Olympics

Russia making slow progress towards doping compliance, WADA says

The World Anti-Doping Agency said Wednesday it is "not wavering" from two key demands in a road map to rehabilitate Russia, whose anti-doping body was suspended in November 2015.

'It's just a pity it is taking so long,' anti-doping agency president says

WADA president Craig Reedie is concerned that Russia isn't moving quickly enough to comply with international doping standards. (Jean-Christophe Bott/EPA-EFE)

Russia seems to be stuck in stalemate that is blocking its full re-entry to international sports after a state-backed doping scandal.

The World Anti-Doping Agency said Wednesday it is "not wavering" from two key demands in a road map to rehabilitate Russia, whose anti-doping body was suspended in November 2015.

Russia has refused to formally accept the findings of WADA-appointed investigator Richard McLaren, who detailed the doping program and state-orchestrated coverups, nor allow access to potentially tainted samples stored in the Moscow laboratory central to the conspiracy.

At an annual conference for global anti-doping officials, WADA stressed its wish to welcome Russia back would not be sold short.

"That price is the road map, and that price is they have to accept [McLaren]," the agency's deputy director general, Rob Koehler, said in an expert panel session that also featured Russia's top anti-doping official.

In an apparent plea to newly re-elected President Vladimir Putin, Koehler said public acceptance of McLaren's evidence "needs to happen from the leadership, in order to start mending and having that cultural change."

Putin said last year American interests were manipulating sports leaders to use doping scandals that embarrassed Russia ahead of the elections.

Russia's federal law enforcement agency, which answers to Putin's government, is another barrier to WADA restoring the compliance with global standards of the national anti-doping agency, known as RUSADA.

WADA wants to bring Russia 'back in from the cold'

WADA president Craig Reedie earlier revealed his frustration with trying to work with the Russian Investigative Committee which sealed the Moscow laboratory as part of its own case.

Four letters sent to Russia by WADA in recent weeks have gone unanswered, and "it seems our offer has fallen on deaf ears," Reedie said in a keynote speech.

Reedie said while he wanted to bring Russia "back in from the cold ... it is just a pity it is taking so long for Russian authorities to make it happen."

Decisions in Russia were taken above the level of sports officials, RUSADA director general Yuri Ganus told reporters after the session.

"It's a question outside of our responsibility," Ganus said when pressed on why Russia did not compromise on the two outstanding issues, adding it was a "procedural question" for federal investigators.

Losing trust of international community

Ganus acknowledged Russia was "losing the trust of the international community.
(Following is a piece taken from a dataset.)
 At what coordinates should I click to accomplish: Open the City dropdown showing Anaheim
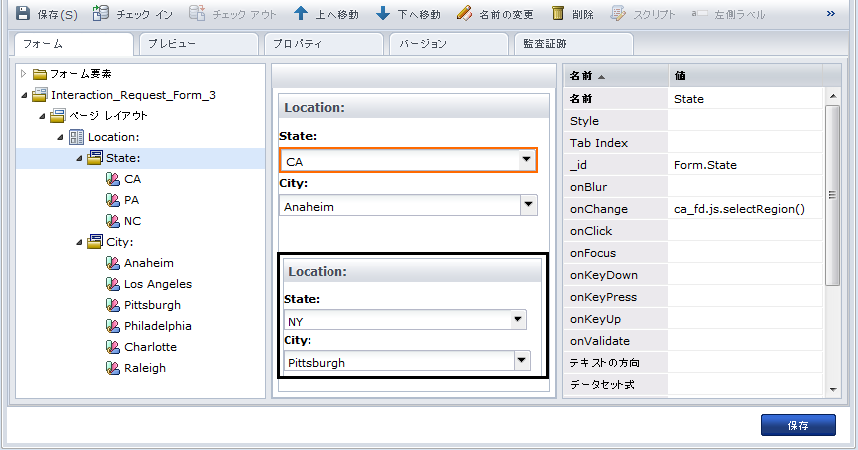(527, 206)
It's a very serious problem."

Earlier on stage, Ganus said McLaren was a "respected person" but did not address a delegate's question of what happened next if Russia continued to refuse that McLaren's report was accurate.

WADA and the IAAF, the governing body of track and field, are proving Russia's toughest opponents in fallout from the doping scandal which corrupted the 2014 Sochi Winter Olympics.

The International Olympic Committee imposed conditions on Russia's team selections for the 2016 Rio Olympics and 2018 Winter Games, though reinstated Russia's Olympic body days after the games finished in South Korea last month.

The IAAF this month threatened the Russian track federation, suspended since 2015, with expulsion if progress was not made by July.

FIFA investigating potential doping cases

The doping scandal has not yet affected Russia's hosting of the World Cup, which kicks off on June 14 in Moscow.

FIFA is investigating potential doping cases in Russian soccer using evidence provided by McLaren and WADA, including more than three years of testing data from the Moscow laboratory supplied by a whistleblower last October.

WADA chief investigator Guenter Younger said his team "fortunately" had help from another whistleblower, former Moscow and Sochi lab director Grigory Rodchenkov, to begin the challenge of analyzing the data.

"We will not accept that cases will be brushed under the carpet [by sports bodies]," Younger said.

Reedie began the conference by saying "every Russian sporting victory will be questioned" until the country achieves a full return to international sports.

"It is time for this situation to change in the interests of clean athletes," the WADA leader said, "in Russia and beyond."